Merumuskan Keistimewaan DIY

Januari 16, 2011

Saya percaya, akhir dari ontran-ontran polemik keistimewaan Yogyakarta hari-hari belakangan ini akan happy ending. Betapa tidak, Sidang Rakyat Yogyakarta yang digelar di Malioboro, termasuk Sidang Paripurna Istimewa DPRD Yogyakarta hingga belasan demonstrasi yang intinya mendukung penetapan Sultan dan Pakualam masing-masing sebagai gubernur dan wakil gubernur telah menjadi garansi demikian kuatnya aspirasi masyarakat Yogyakarta. Sangat riskan dan membutuhkan biaya sosial dan politik yang tinggi untuk menolak amanat publik ini. Sehingga, akhir dari polemik ini dapat ditebak: DPR dan Pemerintah (Pusat) akan mendukung penetapan Sultan dan Pakualam, untuk argumentasi-argumentasi populis.

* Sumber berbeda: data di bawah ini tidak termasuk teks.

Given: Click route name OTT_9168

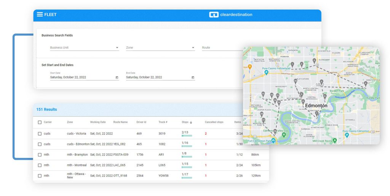Looking at the screenshot, I should pos(120,175).
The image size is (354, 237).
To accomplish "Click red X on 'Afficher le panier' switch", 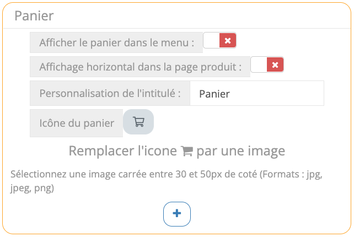I will (228, 40).
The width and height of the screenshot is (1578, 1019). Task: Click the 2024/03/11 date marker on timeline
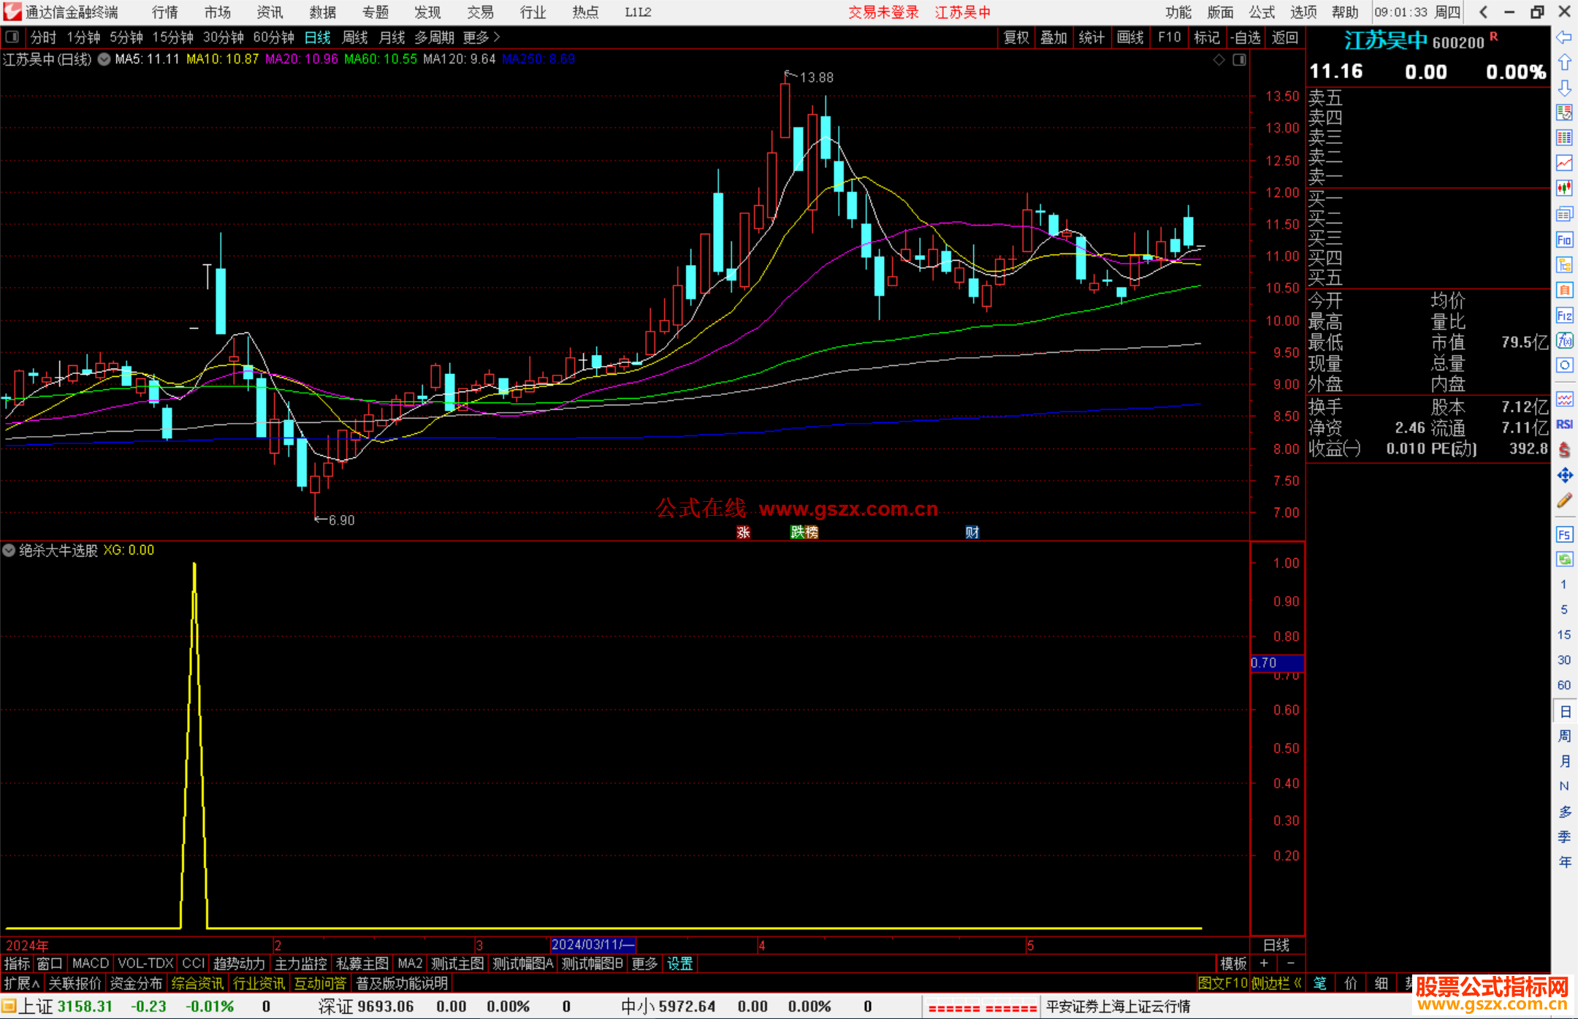point(592,944)
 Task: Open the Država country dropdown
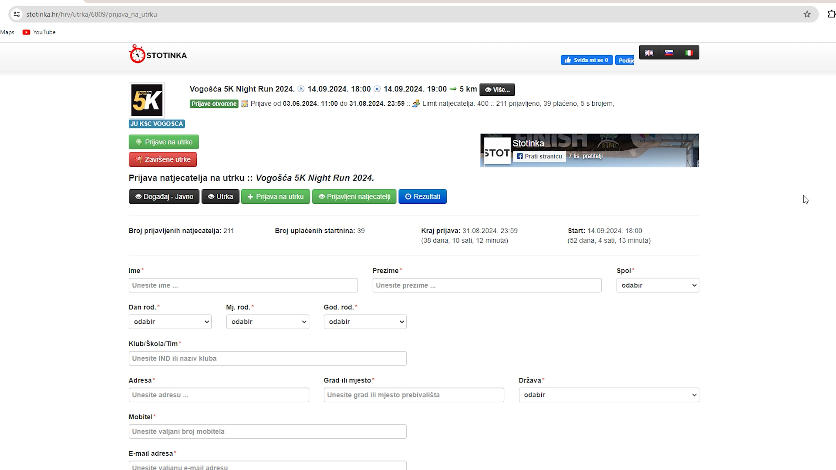[608, 395]
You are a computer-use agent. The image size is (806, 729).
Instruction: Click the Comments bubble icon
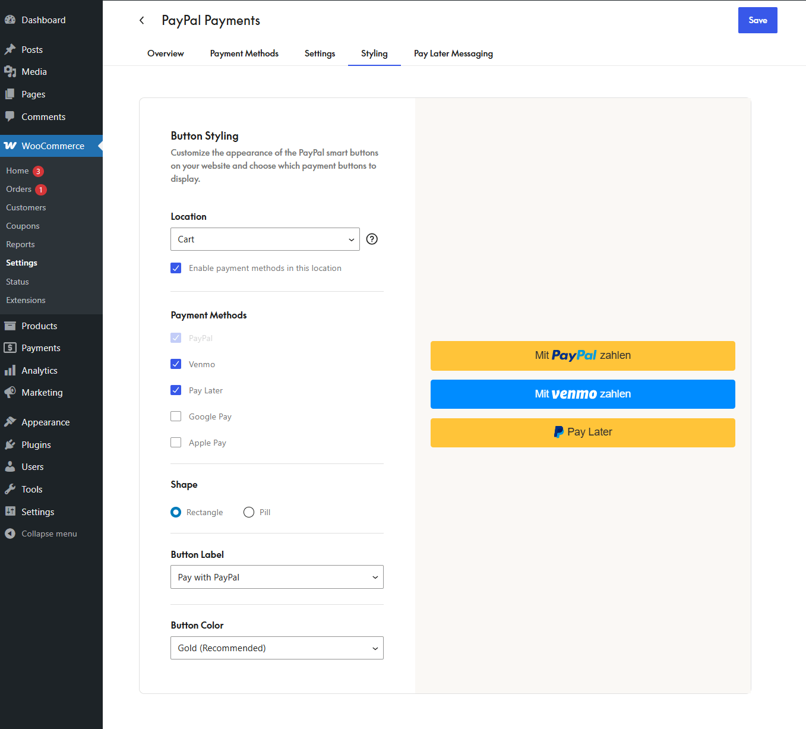(x=12, y=116)
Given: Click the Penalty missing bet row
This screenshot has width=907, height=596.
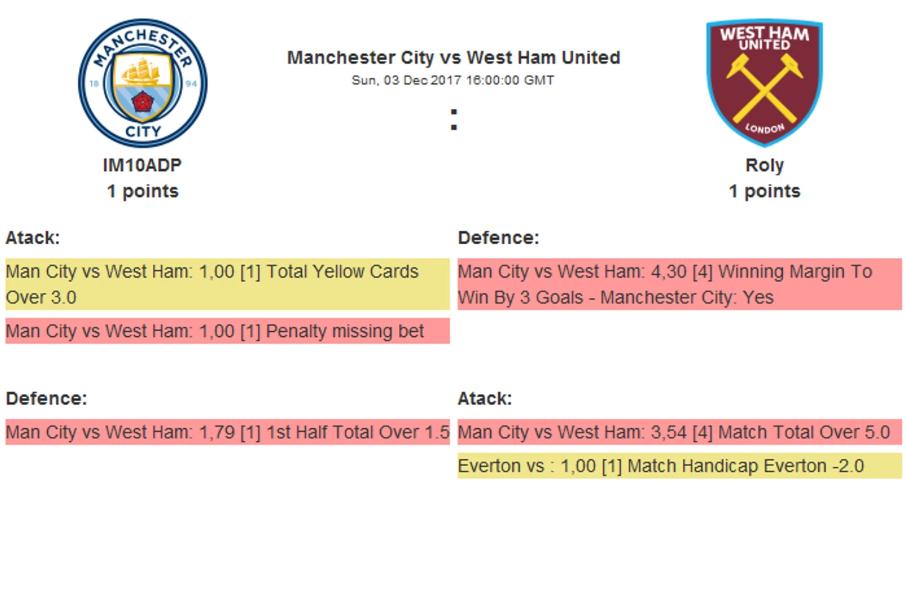Looking at the screenshot, I should 227,331.
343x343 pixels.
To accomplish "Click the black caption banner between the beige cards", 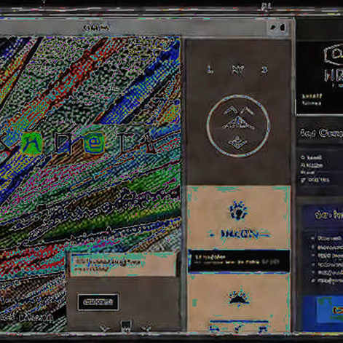I will tap(239, 261).
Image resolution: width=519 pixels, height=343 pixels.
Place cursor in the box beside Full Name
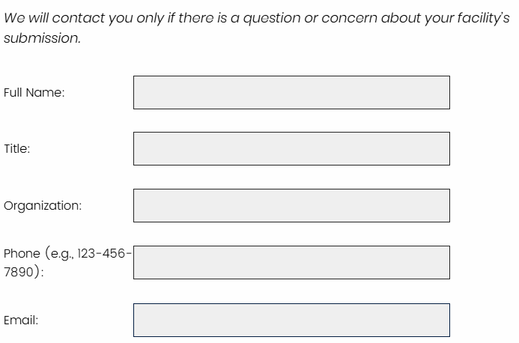coord(291,92)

Konfigurasi pengandaian ini pun dapat dikonstruksi: masyarakat bersorak. Malioboro dan Alun-Alun Utara akan disemuti publik yang bersuka cita. Kepala Dukuh dan Kepala Desa Se-Yogyakarta sebagai pendukung keistimewaan Yogyakarta dalam hal ini penetapan Sultan dan Pakualam sebagai gubernur dan wakil gubernur bisa jadi akan mencukur rambutnya sebagai kaul tanda kemenangan. Pemerintah (Pusat) dan DPR naik pamor, karena dianggap mampu mendengar suara rakyat. Selesai?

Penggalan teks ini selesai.